My dad and I agreed that it's a familiar expression, and we'd never heard anyone using the wrong word in it, that would sound bizarre, why is there even a thread about this. But it turned out we disagreed on which word is the right one. The usage in the wild is definitely mixed (it skews "thing" in Google web search, "think" in n-gram books search), and he and I apparently each inferred one correct usage, and assimilated the other one to it, without even noticing the mixedness. Yay language.

(Historically, the "think" version appears to have come first as a stock phrase, carrying a "comically unusual grammar" flavor. The "thing" probably came from rationalizing it, and a small phonetic step given that the doubled /k/ sound in "think coming" is commonly reduced. (The OED2 has an earlier cite for "thing", but since its publication they have pushed "think" earlier.))

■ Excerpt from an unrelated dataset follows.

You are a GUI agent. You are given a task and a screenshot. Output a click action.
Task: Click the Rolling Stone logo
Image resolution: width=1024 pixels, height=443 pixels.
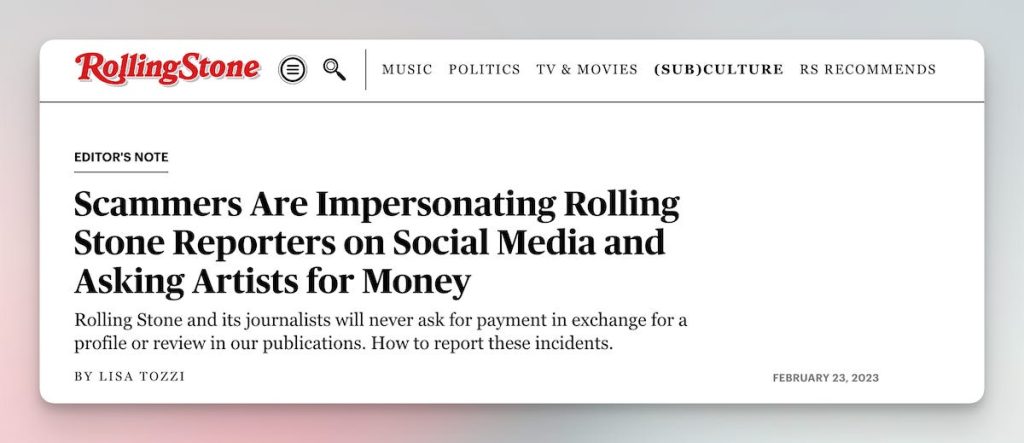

[identity profile] caladri.livejournal.com 2011-08-28 10:11 am (UTC)(link)
Let's debate the relative merits of different putative English plurals of "octopus"!

I only recall hearing "thing", but suspect that after saying this I will encounter dozens of cases in which "think" is used in things (thinks? — I don't know which is which anymore!) that I've read a bajillion times without noticing.

[identity profile] randomdreams.livejournal.com 2011-08-28 01:26 pm (UTC)(link)
'think', definitely. It's not clear to me what 'thing' would mean.

[identity profile] jinian.livejournal.com 2011-08-28 04:00 pm (UTC)(link)
"Think"! The other one drives me up the wall!

Rationalizing how? Because "think" isn't normally a noun?

(I need another sentence pair. It's so I can use preiods to terminate both.)

[identity profile] beaq.livejournal.com 2011-08-28 04:19 pm (UTC)(link)
"Think", and "thing" bothers me because it doesn't make any sense.

[identity profile] marzipan-pig.livejournal.com 2011-08-28 06:32 pm (UTC)(link)
My dad and I agreed that it's a familiar expression, and we'd never heard anyone using the wrong word in it, that would sound bizarre, why is there even a thread about this. But it turned out we disagreed on which word is the right one.

Ha ha ha ha ha!

Just think/g, soon enough you'll get to have this debate with your OWN children :)
cellio: (avatar-face)

[personal profile] cellio 2011-08-28 07:06 pm (UTC)(link)
Thing? Who knew? It's always been think to me.

[identity profile] rehana.livejournal.com 2011-08-29 02:26 am (UTC)(link)
Think is more familiar, and I've heard both, and they both bothered me because they didn't make sense.

[personal profile] hattifattener 2011-08-29 07:38 am (UTC)(link)
I've always heard (well, seen) "think", have only seen "thing" in casual internet usage and I consider "thing" to be wrongity wrong and nonsensical. The One True Idiom ("think") makes perfect sense— using "think" as a noun here is the kind of minor wordplay that, istm, is common in this kind of phrase— but the False Heretical Corruption ("thing") makes no sense. Why would you say "another thing" without a previous thing as a referent? Why would an 8-foot-tall Wookiee live on a planet of 2-foot-tall Ewoks? This does not make sense! You must acquit.
blk: (Default)

[personal profile] blk 2011-08-29 01:04 pm (UTC)(link)
Think. I don't know that I've ever heard the other, or if I have, I likely dismissed it automatically as being someone's ignorant confusion.